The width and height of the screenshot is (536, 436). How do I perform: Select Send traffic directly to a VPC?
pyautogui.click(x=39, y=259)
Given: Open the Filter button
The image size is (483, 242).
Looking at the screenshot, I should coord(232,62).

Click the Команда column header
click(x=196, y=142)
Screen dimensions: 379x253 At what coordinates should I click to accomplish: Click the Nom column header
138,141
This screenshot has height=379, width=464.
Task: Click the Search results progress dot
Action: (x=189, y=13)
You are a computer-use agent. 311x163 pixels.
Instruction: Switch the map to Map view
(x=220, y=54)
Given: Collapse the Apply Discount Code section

--------------------

BRIEF:
All of the material should be duplicated exactly.

PROBLEM SOLUTION:
The width and height of the screenshot is (536, 436). How do I perform: Select Send traffic directly to a VPC?
pyautogui.click(x=39, y=259)
Given: Open the Filter button
The image size is (483, 242).
Looking at the screenshot, I should coord(232,62).

Click the Команда column header
click(x=196, y=142)
Screen dimensions: 379x253 At what coordinates should I click to accomplish: Click the Nom column header
138,141
This screenshot has height=379, width=464.
Task: Click the Search results progress dot
Action: (x=189, y=13)
You are a computer-use agent. 311x163 pixels.
Instruction: Switch the map to Map view
(x=220, y=54)
Given: Collapse the Apply Discount Code section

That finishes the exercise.